#### What is being asked
Shift every coordinate in the answers up by 51 for the items starting at the line containing "Where should I click to: Click Seraleksandr4's" and ending at the line containing "click(34, 945)", and write those lines out again with their requests. Don't include the pictures.

#### Listed entries

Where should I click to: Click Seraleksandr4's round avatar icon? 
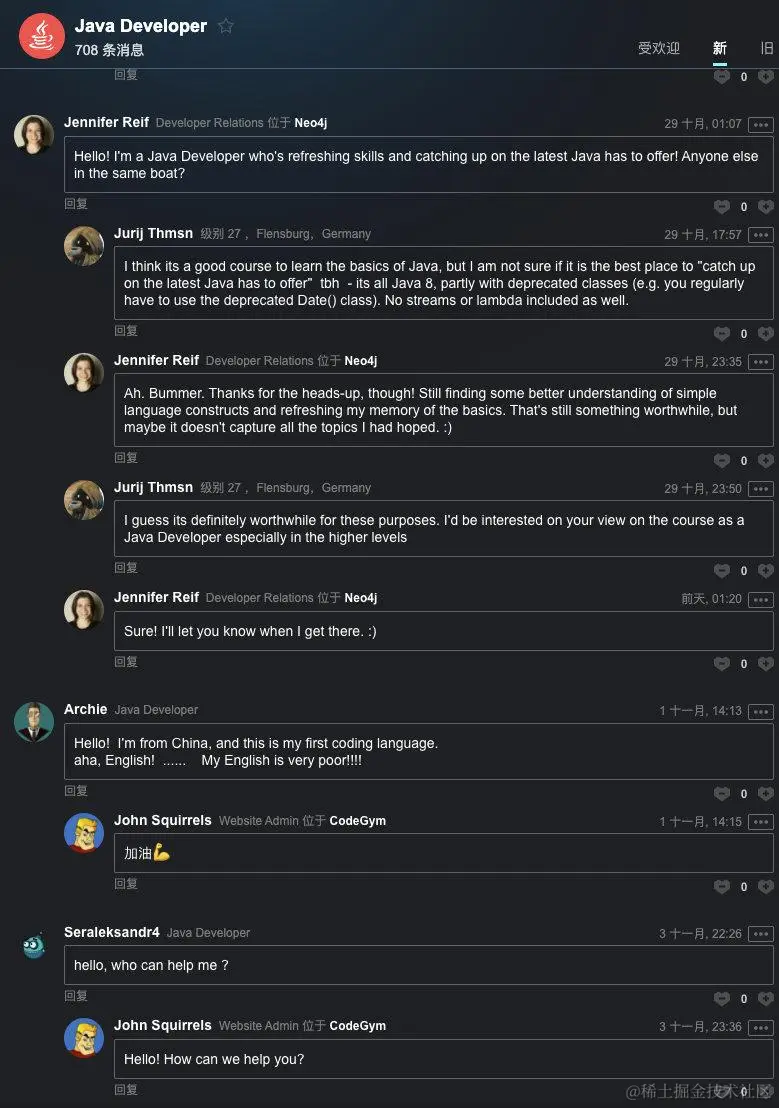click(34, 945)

--

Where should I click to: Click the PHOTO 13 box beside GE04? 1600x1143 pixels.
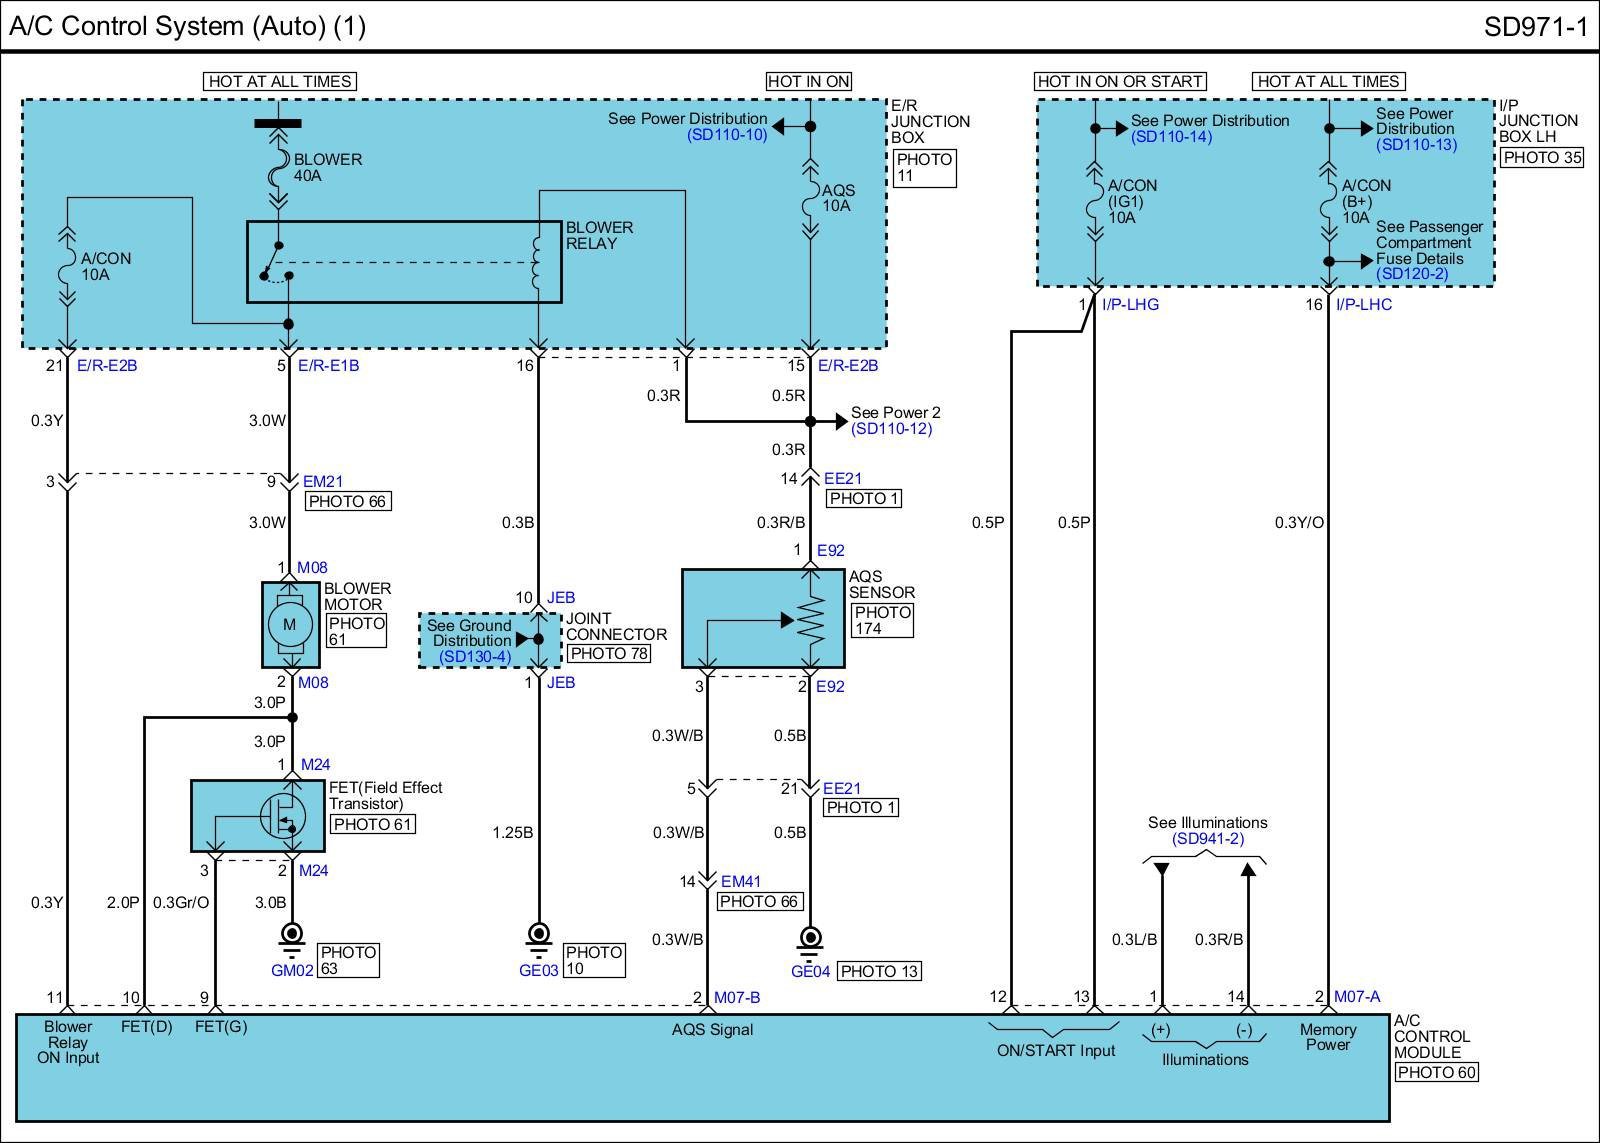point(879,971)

==

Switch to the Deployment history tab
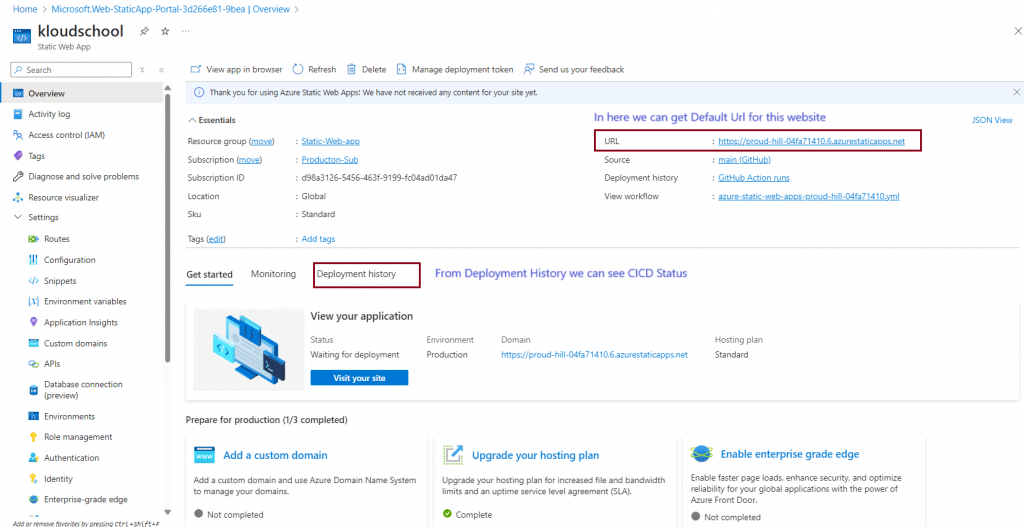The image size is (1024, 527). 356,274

#### The result
Where should I click to: Click Seraleksandr4's round avatar icon? 
click(85, 996)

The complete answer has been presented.